L’histoire de France ne peut s’acheter  !

logohuma.gifTribune dans l’Humanité du le 6 avril 2010

Par Laurence De Cock ET Guillaume Mazeau, HISTORIENS, MEMBRES DU COMITÉ DE VIGILANCE FACE AUX USAGES PUBLICS DE L’HISTOIRE (*).

Une « lettre ouverte » à ségolène royal À propos de l’appellation « Fête de la fraternité »

Décidément, la marchandisation patrimoniale semble faire des émules. Déjà, sans provoquer beaucoup de réaction, l’article 52 de la loi finance 2010 autorisait le transfert de la totalité des monuments appartenant à l’État aux collectivités territoriales, sans que rien n’empêche leur transfert ultérieur à des entreprises privées si tant est que le préfet donne son accord à la transaction (1). Or, il y a quelques semaines, Ségolène Royal a acheté à l’Institut national de la propriété industrielle (Inpi) les appellations « fête de la fraternité », « ordre juste » et « université populaire ». Qu’est-ce que cela signifie  ? 
Que dorénavant, Ségolène Royal et son association Désirs d’avenir exercent un 
droit de propriété intellectuelle sur ces 
expressions, désormais protégées comme de simples marques dans l’édition, la publicité, mais aussi l’éducation, la formation et la recherche scientifique  !

Devant l’indignation du collectif Indépendance des chercheurs et de Patrice Leclerc, 
secrétaire de l’université populaire des Hauts-de-Seine, dénonçant la préemption d’une partie du patrimoine populaire (2), Ségolène Royal a décidé de retirer la marque « université populaire » de l’Inpi. Ce n’est pas suffisant. Nous demandons qu’elle renonce également à l’appellation « fête de la fraternité ».

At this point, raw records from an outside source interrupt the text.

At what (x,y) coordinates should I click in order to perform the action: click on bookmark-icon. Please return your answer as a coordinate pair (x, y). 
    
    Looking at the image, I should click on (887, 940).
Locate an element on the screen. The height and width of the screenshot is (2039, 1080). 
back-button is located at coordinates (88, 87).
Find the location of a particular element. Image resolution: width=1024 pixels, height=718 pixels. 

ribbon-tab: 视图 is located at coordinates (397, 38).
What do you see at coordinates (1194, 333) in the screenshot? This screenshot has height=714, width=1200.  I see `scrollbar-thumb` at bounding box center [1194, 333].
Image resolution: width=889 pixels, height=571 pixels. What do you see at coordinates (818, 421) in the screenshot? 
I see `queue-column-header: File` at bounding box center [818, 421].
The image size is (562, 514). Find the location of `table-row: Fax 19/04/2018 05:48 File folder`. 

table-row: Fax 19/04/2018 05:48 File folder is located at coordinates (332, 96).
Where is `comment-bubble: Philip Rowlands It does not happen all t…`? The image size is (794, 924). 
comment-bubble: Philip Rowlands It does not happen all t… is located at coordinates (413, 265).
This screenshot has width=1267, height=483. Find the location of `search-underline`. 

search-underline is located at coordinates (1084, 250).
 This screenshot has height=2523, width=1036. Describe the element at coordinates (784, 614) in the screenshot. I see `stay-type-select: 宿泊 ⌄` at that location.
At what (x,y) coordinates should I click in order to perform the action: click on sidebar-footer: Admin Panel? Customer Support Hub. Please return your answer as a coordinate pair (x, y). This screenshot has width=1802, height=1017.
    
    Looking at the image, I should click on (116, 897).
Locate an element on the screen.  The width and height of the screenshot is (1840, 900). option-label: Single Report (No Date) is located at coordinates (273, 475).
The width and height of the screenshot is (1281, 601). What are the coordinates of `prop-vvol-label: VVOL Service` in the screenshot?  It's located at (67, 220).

Madame Royal, de quel droit pouvez-vous ainsi privatiser des mots et des expressions qui font partie du patrimoine national depuis plusieurs siècles  ? Comment pouvez-vous revendiquer un droit de propriété intellectuelle sur l’expression « fête de la fraternité » que vous n’avez évidemment pas créée mais dont tous les Français sont les héritiers  ? Les fêtes de la fraternité ont en effet été inventées pendant la Révolution française dans le cadre de la déchristianisation de l’an II (1793-1794). Avec d’autres (fêtes de la liberté, de l’égalité, de la raison ou des martyrs de la République…), elles faisaient alors partie d’un ensemble de rituels civiques destinés à remplacer les cérémonies de l’Ancien Régime, auparavant encadrées par la monarchie et par l’Église pour asseoir leur pouvoir. Incluses dans le culte de la raison, ouvertes aux simples citoyens, ces fêtes ont donc joué un rôle important dans le processus d’émancipation populaire, mais aussi de laïcisation et de démocratisation de la vie politique à la fin du XVIIIe siècle. Reprises par les révolutionnaires de 1848, ces fêtes ont ensuite contribué à construire une culture républicaine et populaire dans la France du XIXe siècle. Même si nous les avons un peu oubliées, tous les républicains que nous sommes en sont aujourd’hui les héritiers. Loin d’être votre propriété, l’expression « fête de la fraternité » renvoie donc à une dimension ancienne, profonde et collective de notre histoire nationale. Restreindre juridiquement son usage au meeting annuel organisé depuis 2008 seulement par Désirs d’avenir revient à brader un élément de notre bien commun, au profit du simple marketing politique et de l’utilitarisme politique.

Les moments historiques, a fortiori ceux qui constituent la mémoire de la République, font partie du patrimoine commun. Ils doivent pouvoir être librement utilisés dans le cadre du débat public. Jusqu’où les femmes et les hommes politiques de droite et de gauche iront-ils dans la marchandisation du savoir et la privatisation du patrimoine national  ? Madame Royal, comme vous l’avez fait pour l’expression « université populaire », montrez que l’histoire de France ne peut faire l’objet de « labels ». Reconnaissez que le passé commun ne peut s’acheter. Nous vous demandons donc de retirer l’appellation « fête de la fraternité » de l’Inpi.